Una madre si è presentata in lacrime al centro della Pubblica Assistenza di Buggiano col piccolo al quale era andato di traverso il latte

BUGGIANO. Tragedia, grazie al cielo, solo sfiorata ieri pomeriggio alla Pubblica Assistenza Avis di via Martiri del 16 marzo 1978 a Borgo a Buggiano.

Intorno alle 16, una madre, in stato di agitazione e in lacrime, è entrata di corsa nella struttura dove ci sono vari ambulatori e altri servizi medici col il figlio di pochi mesi in braccio. E chiedeva disperatamente aiuto.

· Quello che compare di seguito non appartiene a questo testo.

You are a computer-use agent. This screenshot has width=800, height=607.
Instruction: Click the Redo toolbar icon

Il neonato non respirava quasi più . Da una prima ricostruzione dei fatti, al bambino sarebbe andato di traverso il latte che stava bevendo e in pratica non riusciva più a respirare.

Una fame d’aria che poteva essere davvero fatale. Tuttavia, il personale medico e paramedico di servizio durante quell’ orario ha mostrato in quegli attimi terribili, estrema lucidità , prontezza di riflessi e grande preparazione soprattutto nelle pratiche di rianimazione, massaggio cardiaco in primis, , riportando alla normalità il respiro del bambino. Tra i medici presenti c’era anche un pediatra.

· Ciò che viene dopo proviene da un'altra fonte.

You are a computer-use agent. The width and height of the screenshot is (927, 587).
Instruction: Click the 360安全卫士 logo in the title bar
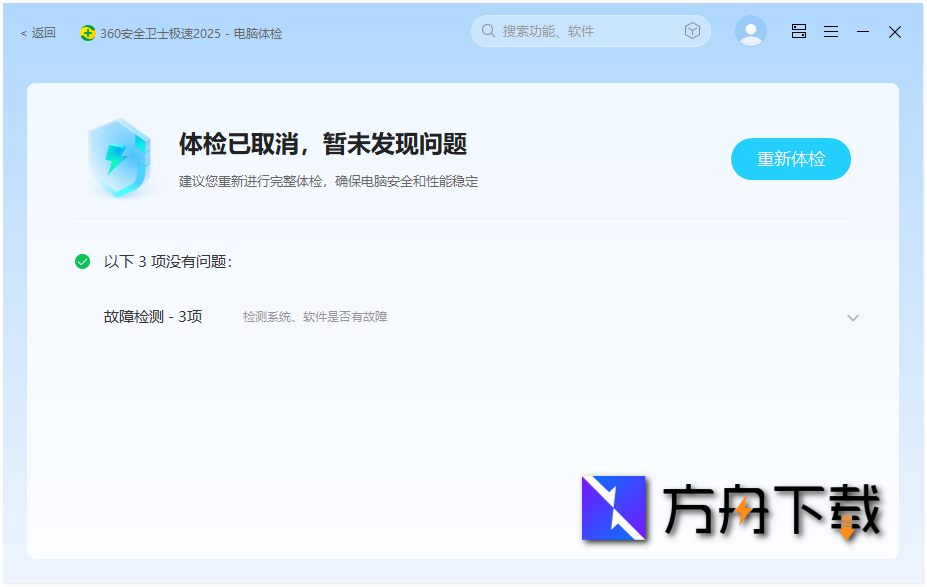(x=86, y=33)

Il piccolo ha ripreso pian piano colore e ha iniziato a piangere.

Tuttavia, per ulteriore e necessaria precauzione , d’accordo coi familiari è stato disposto l’immediato trasporto del bambino all’ospedale pediatrico Meyer di Firenze dove verrà sottoposto agli accertamenti clinìci del caso.

La speranza adesso è che il bambino si riprenda a completamente al più presto e soprattutto che non abbia subito particolari danni di tipo neurologico.

In ogni caso, questo evento va ad evidenziare ancora una volta la validità dell’operato della Pubblica Assistenza che dal 1975 è a servizio della popolazione del comune di Buggiano.

Originariamente la sede si trovava nella piazza del mercato . Poi alla metà degli anni 90 c'è stata l'inaugurazione della nuova sede polifunzionale, fiore all’occhiello del paese e dell’intera Valdinievole.